As a text miner looking to the humanities as a source of interesting problems, I need to know how “humanities researchers” use text. So I went to Great Lakes THATCamp in March (2010) to find out. I had conversations with about 20 historians, anthropologists, archeologists, political scientists, archivists, librarians, and others, and eavesdropped on many, many more, and managed to characterize their use of text into two broad categories.
My findings may not be surprising to humanists and social scientists, but I hope it will be informative to my fellow techies, who have only the fuzziest notions of what humanities researchers do all day. I’ve drawn heavily on my conversations with historians, because we’re now working to develop a text mining tool with some of them at UC Berkeley.
Humanities researchers use text in two ways. The first is to get an idea of what’s out there, in a way common to all researchers in all fields. The second is as evidence – what traces might have an event, personal characteristic, impression, or anything else, have left in textual records from around a time?

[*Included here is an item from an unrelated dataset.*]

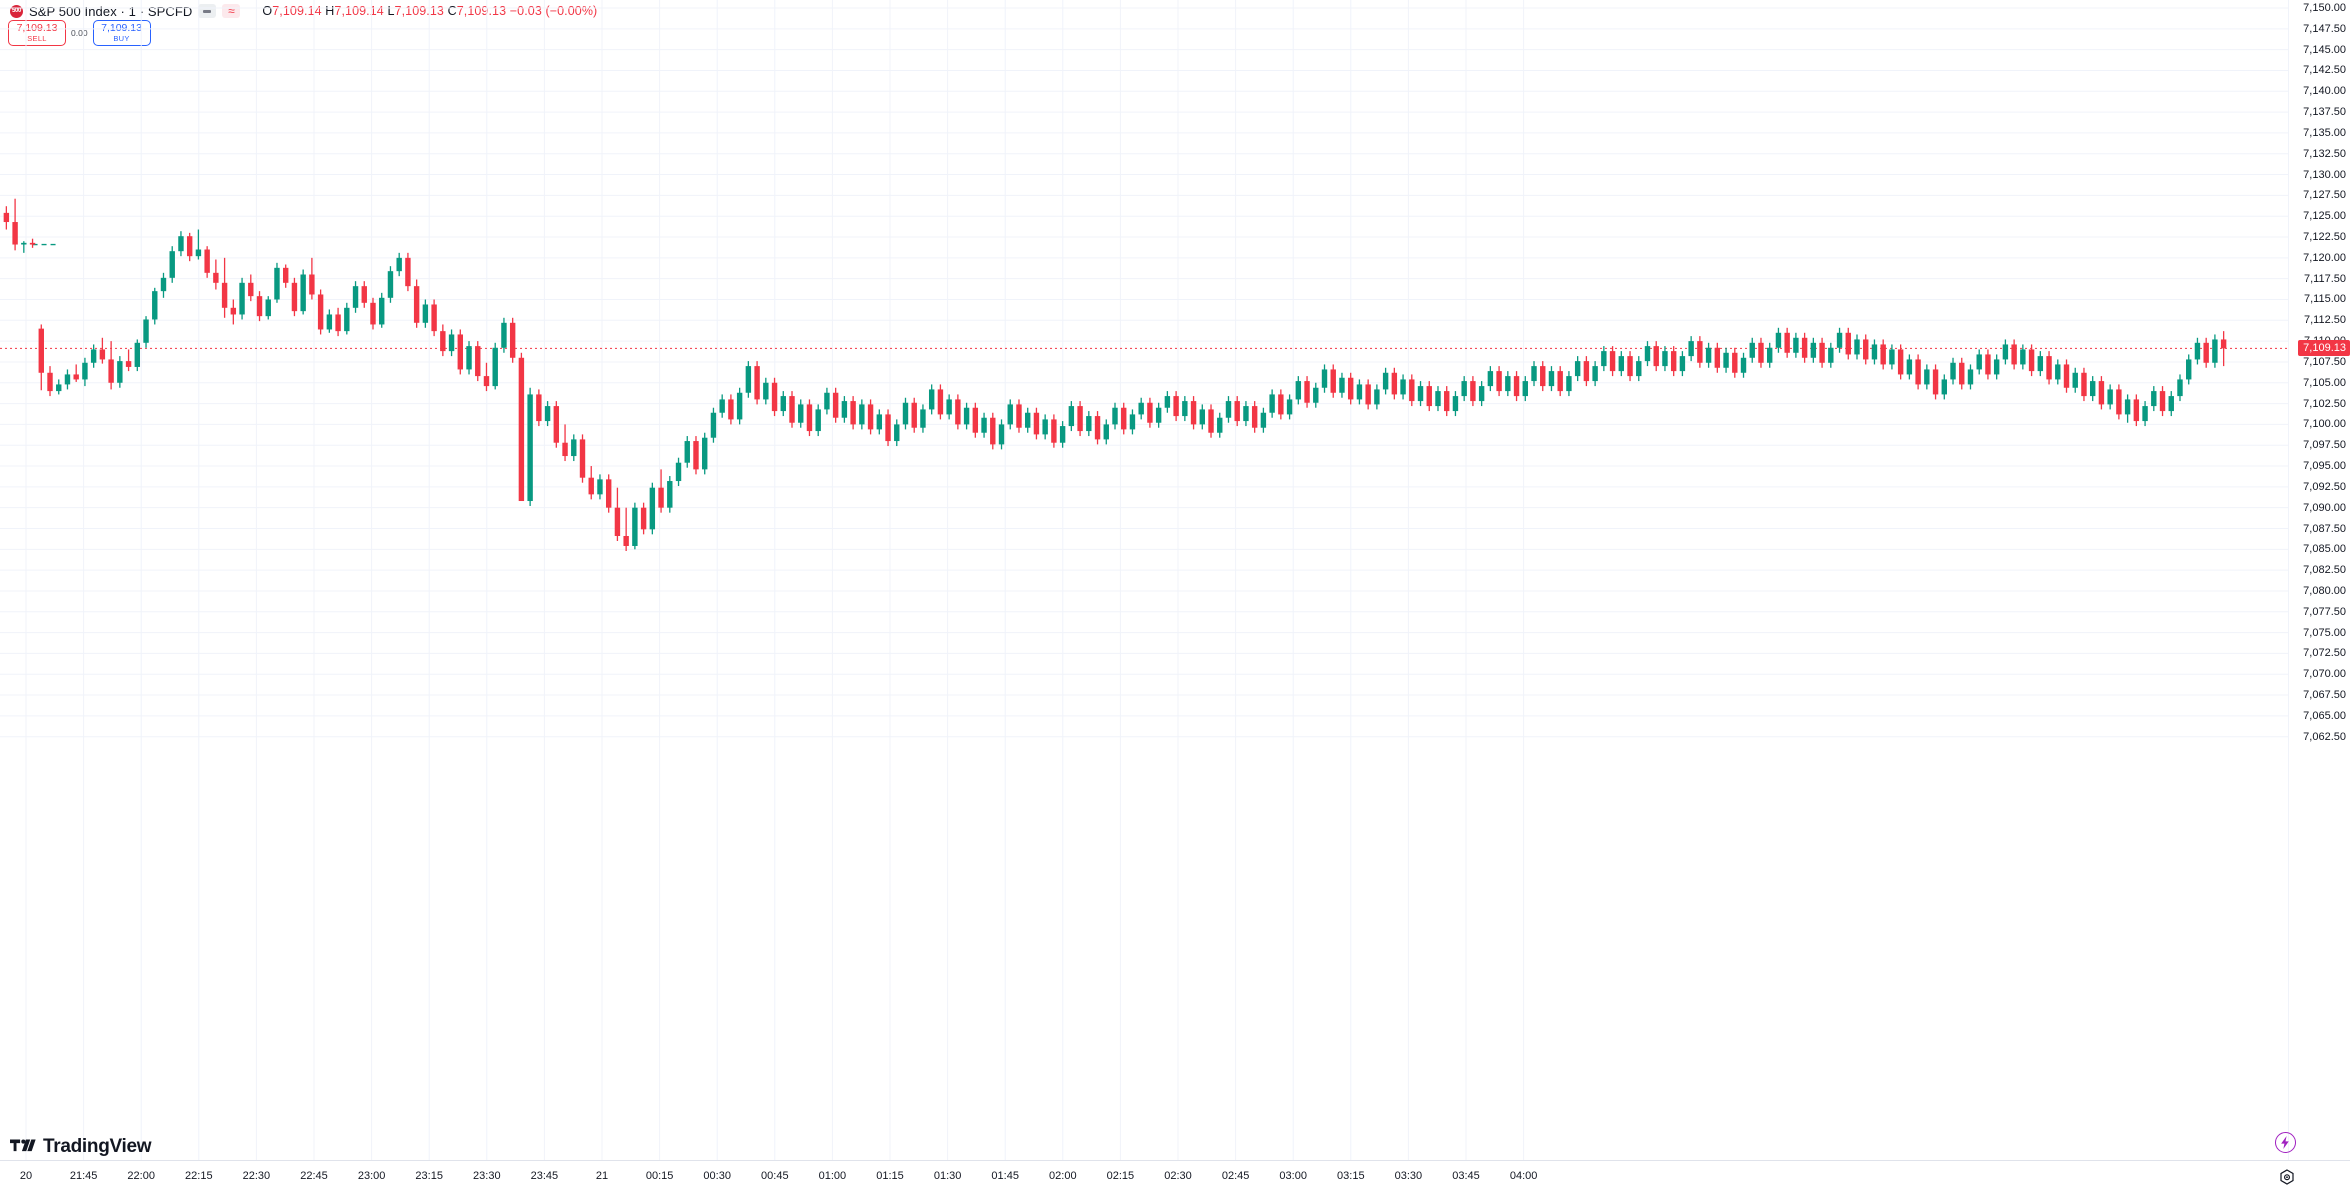  I want to click on time-axis-label: 01:30, so click(948, 1176).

In the first domain, they have the same questions of “the literature” as any other researcher – which are the good books or papers to read? Who are the people working in this area? What are the current opinions and approaches? Where did I read this idea? Where did I see this quote? This process is know as orienteering in the information seeking literature, which my excellent advisor gives an overview of here.

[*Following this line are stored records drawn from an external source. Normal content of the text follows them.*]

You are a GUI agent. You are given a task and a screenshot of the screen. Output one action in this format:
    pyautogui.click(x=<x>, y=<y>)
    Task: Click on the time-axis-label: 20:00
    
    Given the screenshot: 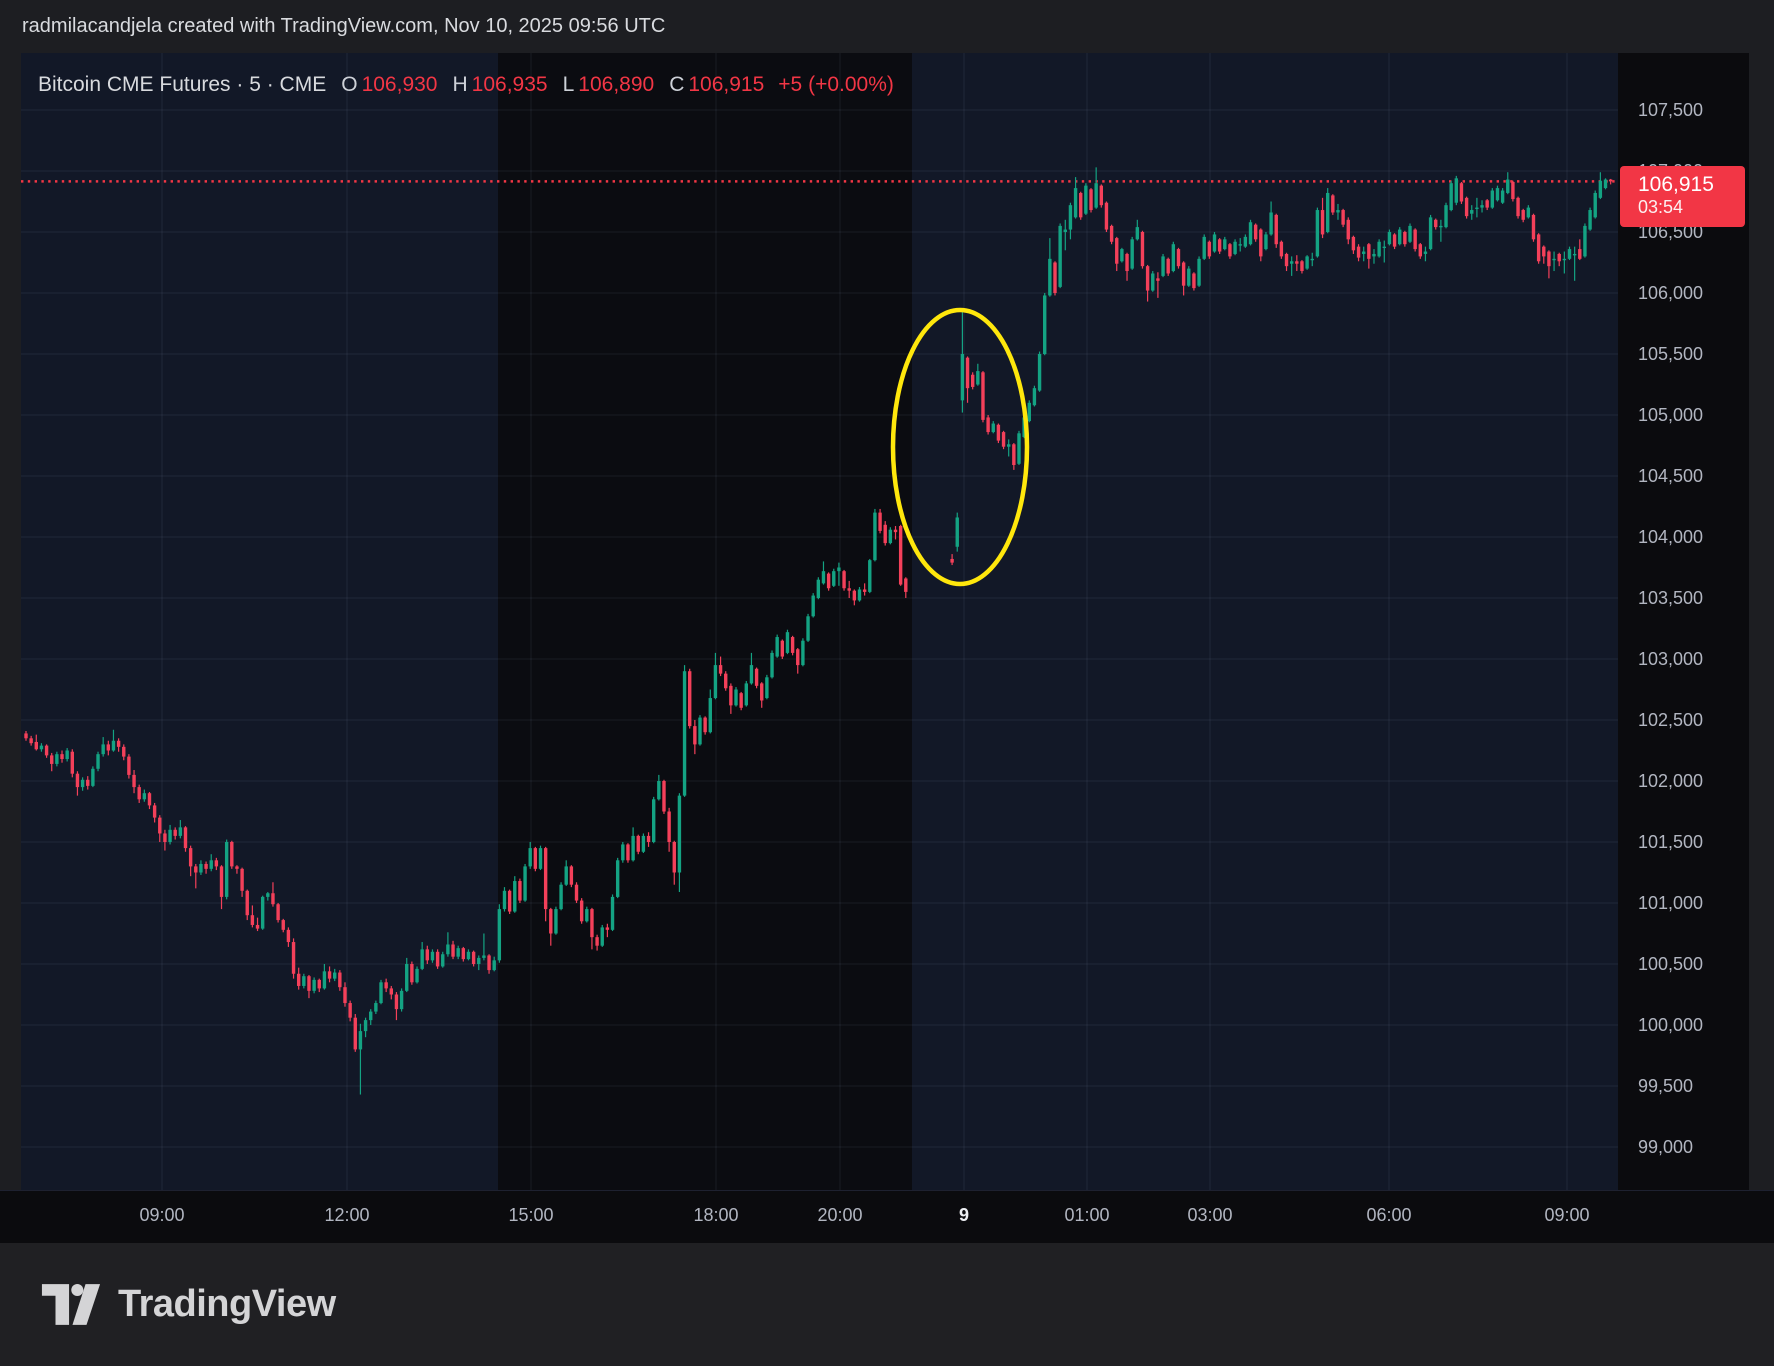 What is the action you would take?
    pyautogui.click(x=840, y=1215)
    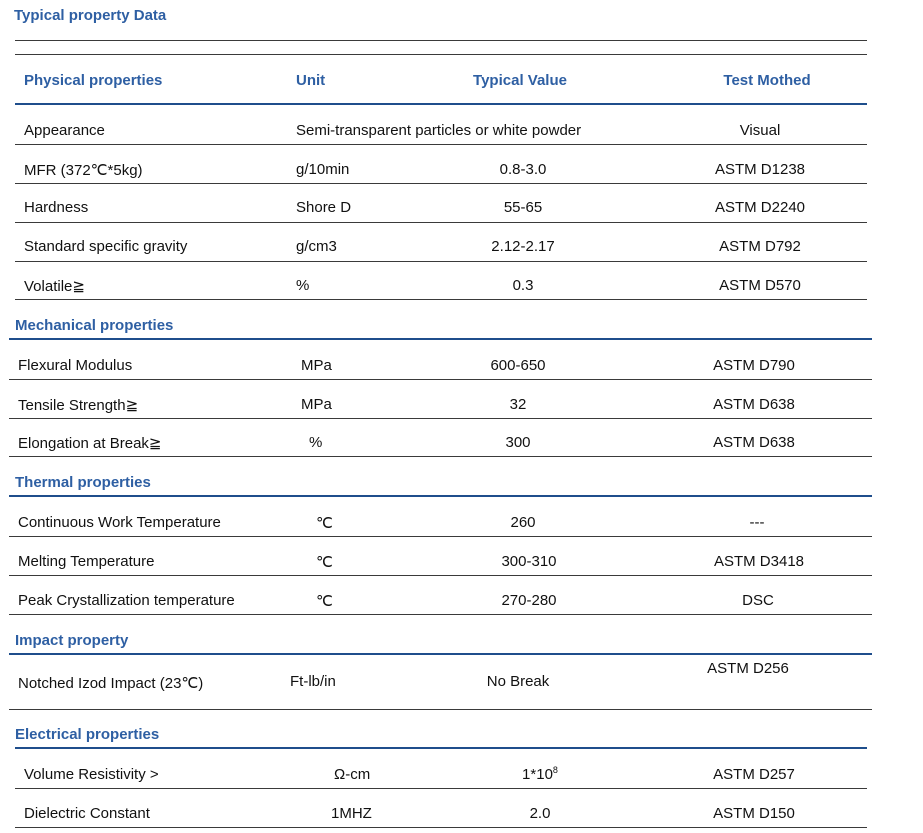 This screenshot has height=833, width=923. Describe the element at coordinates (88, 734) in the screenshot. I see `section-title-electrical: Electrical properties` at that location.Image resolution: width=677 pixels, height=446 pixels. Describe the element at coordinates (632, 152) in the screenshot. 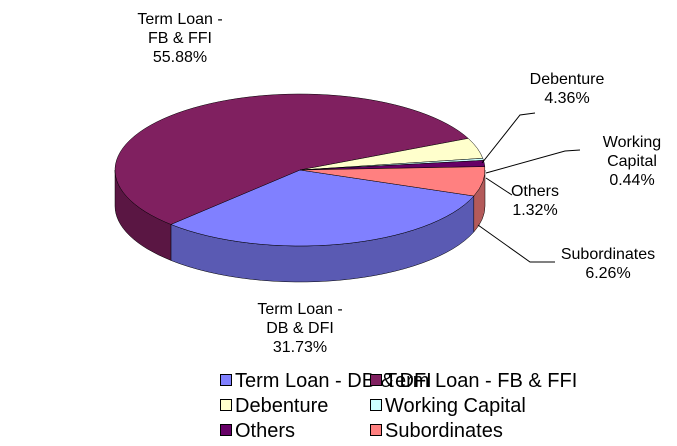

I see `label-category: Working Capital` at that location.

Finding new and better ways to support the orienteering process is an active research area. Different aspects of the problem have been tackled by text mining, natural language processing, and information visualization. The “Previous Work” section of this paper has an overview of the high points.
In the second domain, evidence, they treat text like something out of a detective show. They have a hypothesis in mind and examine all the text they can lay their hands on for traces of evidence relevant in any way.
They might track the language around a term over time, find a change in the way a concept is discussed, observe the way people express their thoughts, or if they are lucky find an original document confirming or denying their hypothesis.
The second use case is more specific to the humanities than the first. Supporting it means giving researchers the ability to ask highly specific and structured natural language processing questions such as “what phrases were used to describe this entity, and how did their use change over time?”. Right now, I’m very interested in what kinds of tools we can build to help humanities researchers ask these kinds of questions of a large collection of text.
Update: As Lincoln Mullen pointed out, researchers tend to use secondary texts for orienteering, and primary texts for evidence. These are very different kinds of text, and secondary sources tend to be much more available in digital collections. With primary sources, OCR, encoding, and availability make getting to the “text” stage of text mining quite a bit harder.